Exercise materials -
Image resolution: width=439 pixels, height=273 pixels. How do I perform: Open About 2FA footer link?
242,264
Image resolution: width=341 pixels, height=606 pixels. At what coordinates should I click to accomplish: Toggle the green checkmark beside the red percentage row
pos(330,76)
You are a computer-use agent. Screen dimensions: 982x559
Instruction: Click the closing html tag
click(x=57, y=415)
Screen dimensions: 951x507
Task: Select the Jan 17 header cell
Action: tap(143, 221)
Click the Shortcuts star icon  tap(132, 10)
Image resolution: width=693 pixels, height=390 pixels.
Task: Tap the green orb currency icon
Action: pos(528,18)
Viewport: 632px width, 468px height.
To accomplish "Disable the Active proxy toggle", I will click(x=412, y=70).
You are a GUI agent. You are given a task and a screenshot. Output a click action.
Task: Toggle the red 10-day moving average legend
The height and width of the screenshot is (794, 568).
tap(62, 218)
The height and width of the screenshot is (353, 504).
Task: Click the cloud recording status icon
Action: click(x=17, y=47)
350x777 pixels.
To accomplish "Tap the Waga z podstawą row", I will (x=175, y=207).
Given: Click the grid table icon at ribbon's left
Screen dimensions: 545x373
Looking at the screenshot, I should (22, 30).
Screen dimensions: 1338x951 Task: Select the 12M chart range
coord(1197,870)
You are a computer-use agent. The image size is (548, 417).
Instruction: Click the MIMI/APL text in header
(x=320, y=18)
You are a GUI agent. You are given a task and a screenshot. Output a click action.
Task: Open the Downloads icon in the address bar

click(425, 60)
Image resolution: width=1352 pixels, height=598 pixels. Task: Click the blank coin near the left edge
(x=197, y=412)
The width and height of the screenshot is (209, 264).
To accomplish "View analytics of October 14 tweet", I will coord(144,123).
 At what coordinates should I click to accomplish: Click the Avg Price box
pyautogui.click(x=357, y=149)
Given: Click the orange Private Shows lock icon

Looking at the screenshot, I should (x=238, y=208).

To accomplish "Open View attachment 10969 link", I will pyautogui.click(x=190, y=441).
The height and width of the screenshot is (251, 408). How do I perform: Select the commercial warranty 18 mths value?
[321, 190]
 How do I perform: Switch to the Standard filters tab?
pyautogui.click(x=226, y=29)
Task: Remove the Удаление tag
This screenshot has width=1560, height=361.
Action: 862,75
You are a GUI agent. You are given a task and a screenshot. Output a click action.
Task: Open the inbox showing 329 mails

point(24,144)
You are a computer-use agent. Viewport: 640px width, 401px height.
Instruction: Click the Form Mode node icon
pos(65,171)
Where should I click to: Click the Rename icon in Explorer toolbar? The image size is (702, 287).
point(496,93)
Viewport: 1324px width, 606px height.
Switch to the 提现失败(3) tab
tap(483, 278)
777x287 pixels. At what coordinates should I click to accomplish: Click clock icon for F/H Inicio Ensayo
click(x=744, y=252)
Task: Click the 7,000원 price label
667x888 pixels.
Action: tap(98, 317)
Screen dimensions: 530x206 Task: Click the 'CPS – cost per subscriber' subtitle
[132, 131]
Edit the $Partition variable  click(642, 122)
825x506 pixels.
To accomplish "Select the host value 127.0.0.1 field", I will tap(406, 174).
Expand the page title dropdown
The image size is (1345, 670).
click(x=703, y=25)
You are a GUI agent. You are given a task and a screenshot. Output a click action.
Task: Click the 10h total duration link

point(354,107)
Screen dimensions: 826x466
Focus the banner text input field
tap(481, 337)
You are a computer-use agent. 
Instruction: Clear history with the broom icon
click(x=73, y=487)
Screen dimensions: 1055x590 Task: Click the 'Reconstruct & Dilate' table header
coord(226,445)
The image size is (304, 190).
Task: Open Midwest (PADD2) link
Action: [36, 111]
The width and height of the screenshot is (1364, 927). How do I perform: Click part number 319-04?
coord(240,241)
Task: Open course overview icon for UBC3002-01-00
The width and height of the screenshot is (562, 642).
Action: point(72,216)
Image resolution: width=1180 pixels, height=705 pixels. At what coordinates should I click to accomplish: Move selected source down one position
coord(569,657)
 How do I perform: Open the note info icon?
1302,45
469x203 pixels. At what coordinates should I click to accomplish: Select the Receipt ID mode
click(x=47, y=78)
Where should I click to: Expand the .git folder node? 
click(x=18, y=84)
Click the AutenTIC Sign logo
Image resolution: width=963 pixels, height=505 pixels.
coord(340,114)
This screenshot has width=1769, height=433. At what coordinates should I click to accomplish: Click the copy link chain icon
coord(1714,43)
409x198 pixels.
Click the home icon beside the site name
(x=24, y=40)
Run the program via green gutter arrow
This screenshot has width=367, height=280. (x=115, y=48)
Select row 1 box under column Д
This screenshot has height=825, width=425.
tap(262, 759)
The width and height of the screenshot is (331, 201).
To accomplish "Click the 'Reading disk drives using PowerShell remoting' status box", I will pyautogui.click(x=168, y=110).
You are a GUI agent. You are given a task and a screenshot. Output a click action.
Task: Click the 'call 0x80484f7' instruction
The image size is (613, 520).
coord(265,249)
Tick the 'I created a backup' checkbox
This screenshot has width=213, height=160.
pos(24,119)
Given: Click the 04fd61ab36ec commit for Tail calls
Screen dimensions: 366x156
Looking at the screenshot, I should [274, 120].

Goal of the exercise - Print exactly the line containing "This screenshot has height=825, width=425." and every line after it through the end of the records above, and nothing else.

Result below -
This screenshot has height=825, width=425.
tap(262, 759)
The width and height of the screenshot is (331, 201).
To accomplish "Click the 'Reading disk drives using PowerShell remoting' status box", I will pyautogui.click(x=168, y=110).
You are a GUI agent. You are given a task and a screenshot. Output a click action.
Task: Click the 'call 0x80484f7' instruction
The image size is (613, 520).
coord(265,249)
Tick the 'I created a backup' checkbox
This screenshot has width=213, height=160.
pos(24,119)
Given: Click the 04fd61ab36ec commit for Tail calls
Screen dimensions: 366x156
Looking at the screenshot, I should [274, 120].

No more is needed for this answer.